Spark on K8's Issues loading jar

3/29/2019

I am trying to run a sample spark application(provided in the spark examples jar) on kubernetes and trying to understand the behavior. In this process, I did the following,

  1. Built a running kubernetes cluster with 3 nodes (1 master and 2 child) with adequate resources(10 cores, 64Gigs mem, 500GB disk). Note that I don't have internet access on my nodes.
  2. Installed Spark distribution - spark-2.3.3-bin-hadoop2.7
  3. As there is no internet access on the node, I preloaded a spark image( from gcr.io/cloud-solutions-images/spark:v2.3.0-gcs) into the docker on the node running kubernetes master
  4. Running spark-submit to k8's as follows,
./bin/spark-submit --master k8s://https://test-k8:6443 \
                   --deploy-mode cluster \ 
                   --name spark-pi \
                   --class org.apache.spark.examples.SparkPi \
                   --conf spark.executor.instances=5 \
                   --conf spark.kubernetes.container.image=gcr.io/cloud-solutions-images/spark:v2.3.0-gcs \
                   --conf spark.kubernetes.driver.pod.name=spark-pi-driver \
                   --conf spark.kubernetes.container.image.pullPolicy=IfNotPresent \
                   local:///opt/spark/examples/jars/spark-examples_2.11-2.3.3.jar

However, it fails with the below error,

Error: Could not find or load main class org.apache.spark.examples.SparkPi

In regards to the above I have below questions:

  1. Do we need to provide Kubernetes a distribution of spark? and is that what we are doing with?
--conf spark.kubernetes.container.image=gcr.io/cloud-solutions-images/spark:v2.3.0-gcs
  1. If I have my own spark example, for say processing events from Kafka. What should be my approach?

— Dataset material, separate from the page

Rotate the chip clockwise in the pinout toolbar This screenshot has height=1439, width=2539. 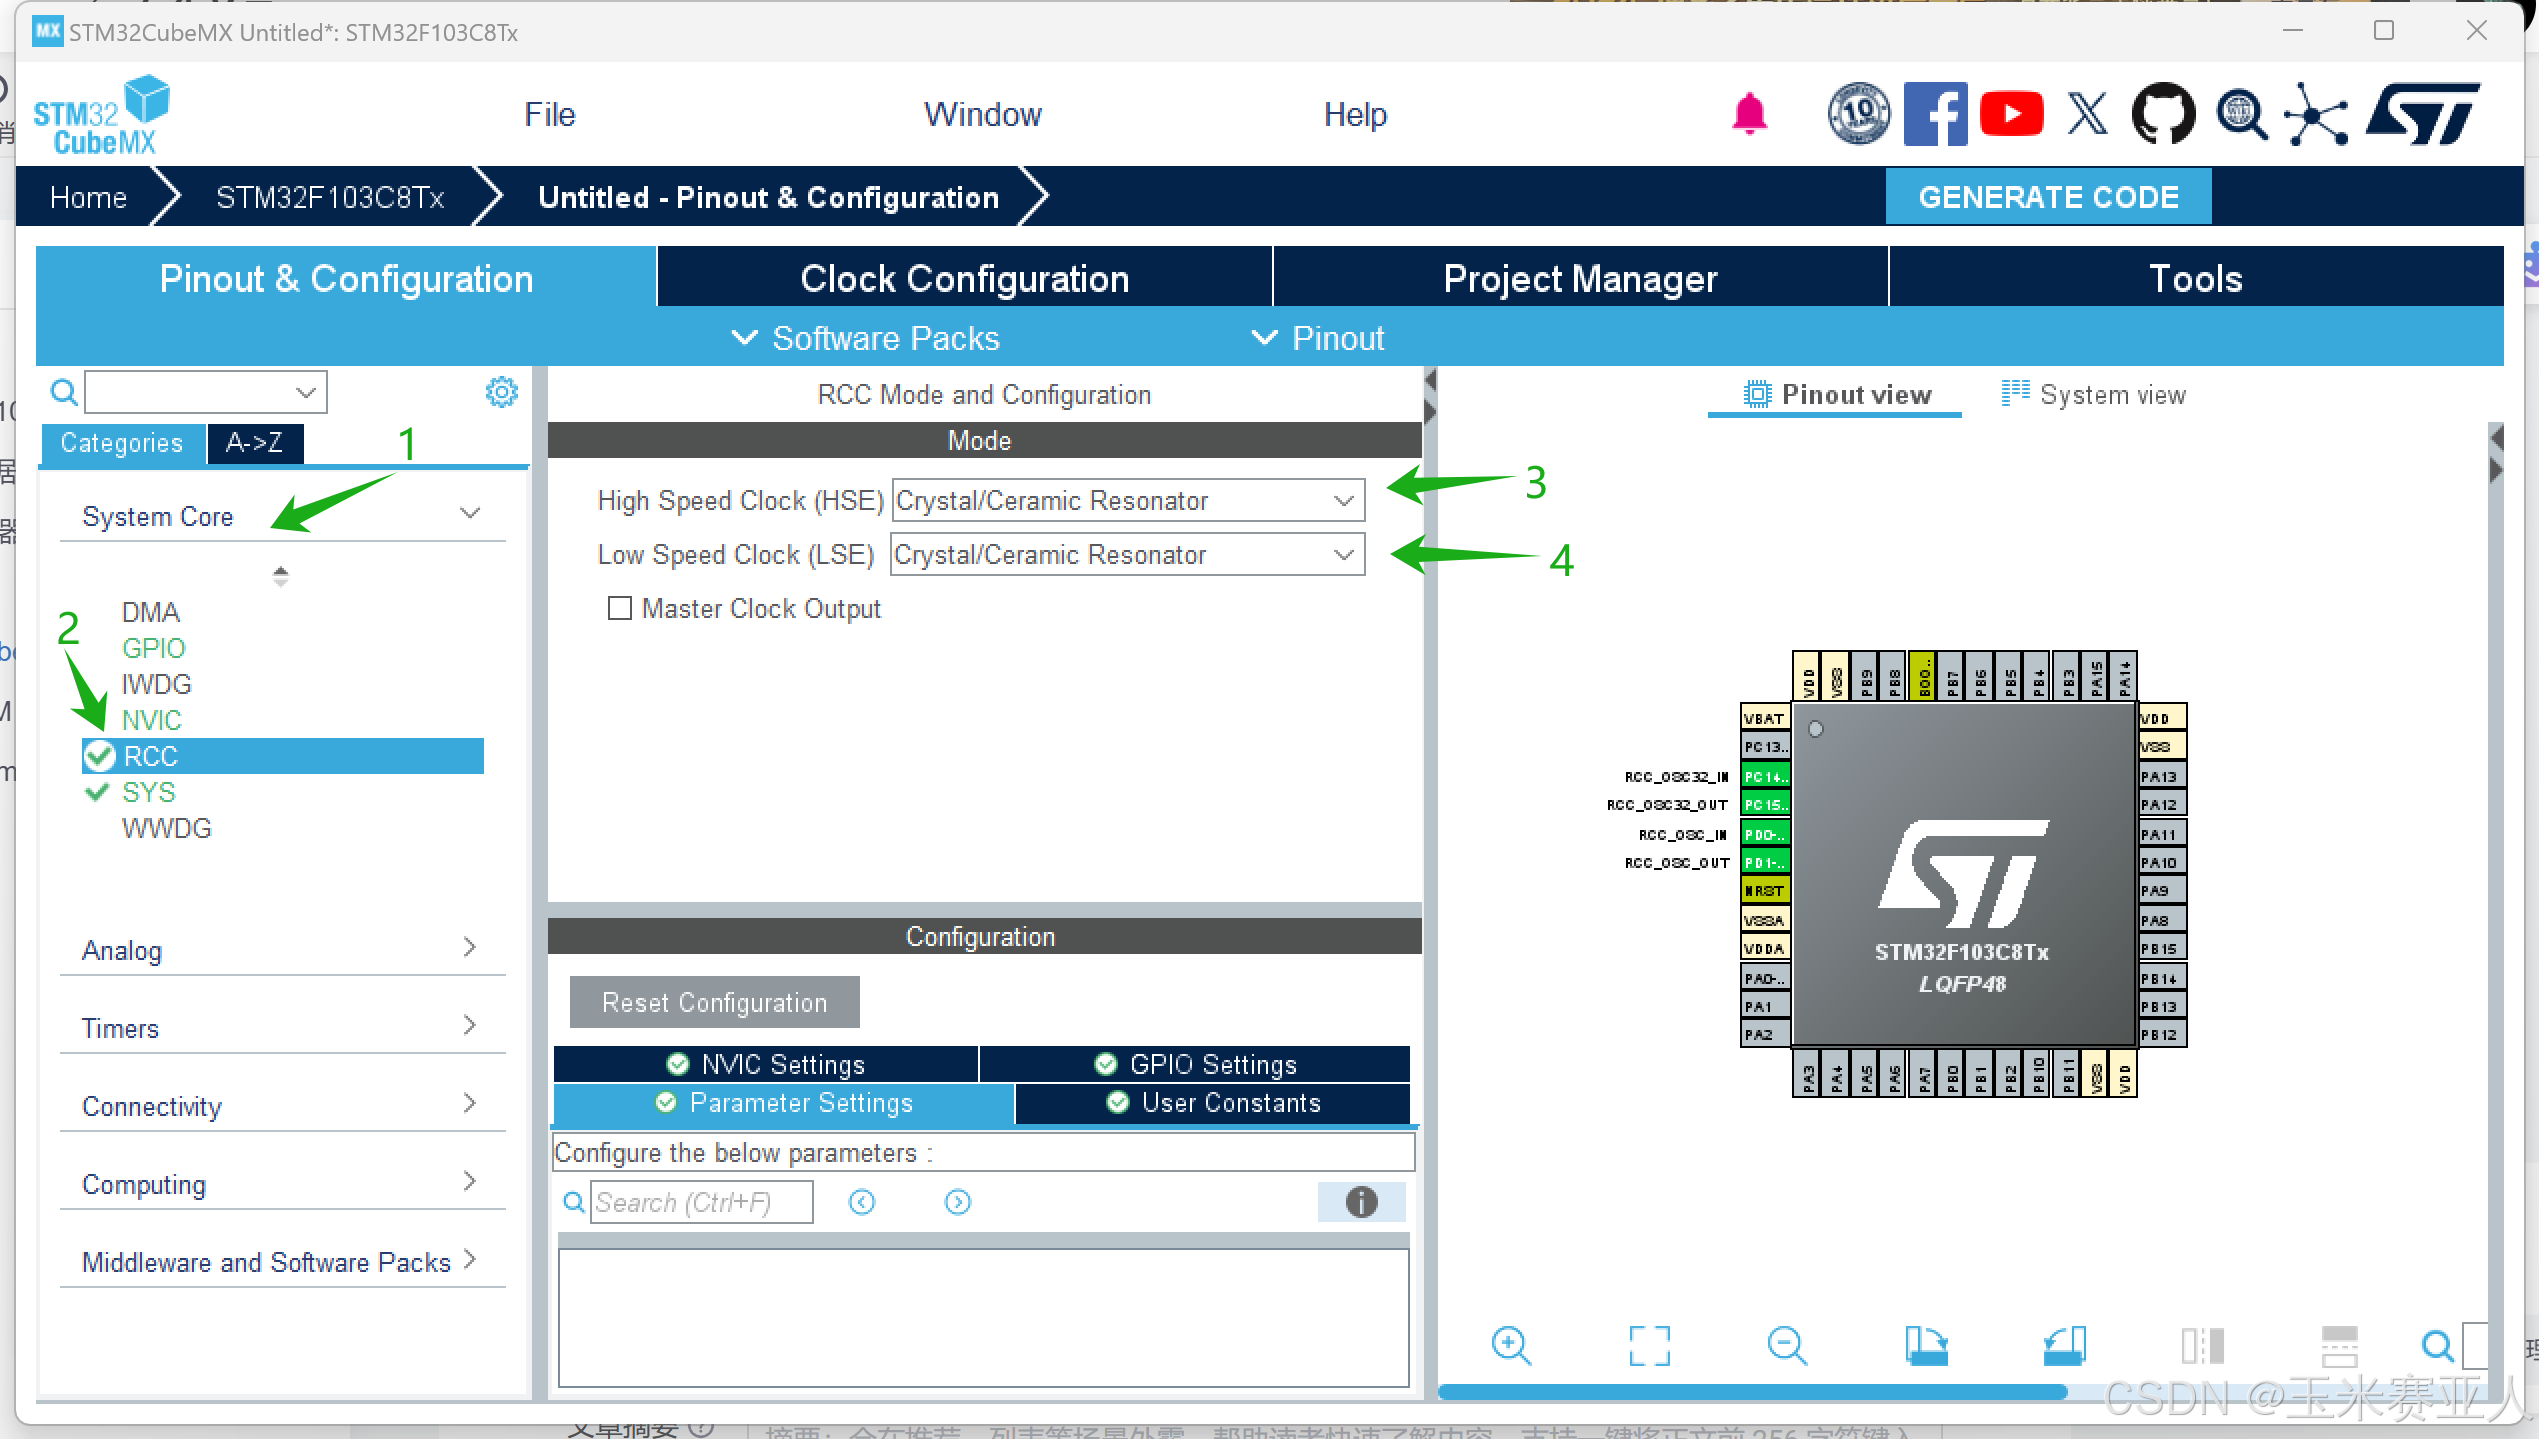1925,1345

Any help in debugging the above Error and answering my follow up questions is thankful.

-- Cheater
apache-spark
kubernetes

1 Answer

3/29/2019

spark.kubernetes.container.image should be an image that has both the spark binaries & the application code. In my case, as I don't have access to the internet from my nodes. Doing the following let spark driver pick the correct jar.

So, this is what I did,

  1. In my local computer, I did a docker build
docker build -t spark_pi_test:v1.0 -f kubernetes/dockerfiles/spark/Dockerfile .

Above built me a docker image in my local computer.

  1. tar'd the built docker image,
docker save spark_pi_test:v1.0 > spark_pi_test_v1.0.tar
  1. scp'd the tar ball to all 3 kube nodes.
  2. docker load the tar ball on all 3 kube nodes.
docker load < spark_pi_test_v1.0.tar

Then I submitted the spark job as follows,

./bin/spark-submit --master k8s://https://test-k8:6443 --deploy-mode cluster --name spark-pi --class org.apache.spark.examples.SparkPi --conf spark.executor.instances=5 --conf spark.kubernetes.container.image=spark_pi_test:v1.0 --conf spark.kubernetes.driver.pod.name=spark-pi-driver --conf spark.kubernetes.container.image.pullPolicy=IfNotPresent local:///opt/spark/examples/jars/spark-examples_2.11-2.3.3.jar 100000

The above jar path is the path in the docker container. For reference to DockerFile, https://github.com/apache/spark/blob/master/resource-managers/kubernetes/docker/src/main/dockerfiles/spark/Dockerfile

-- Cheater
Source: StackOverflow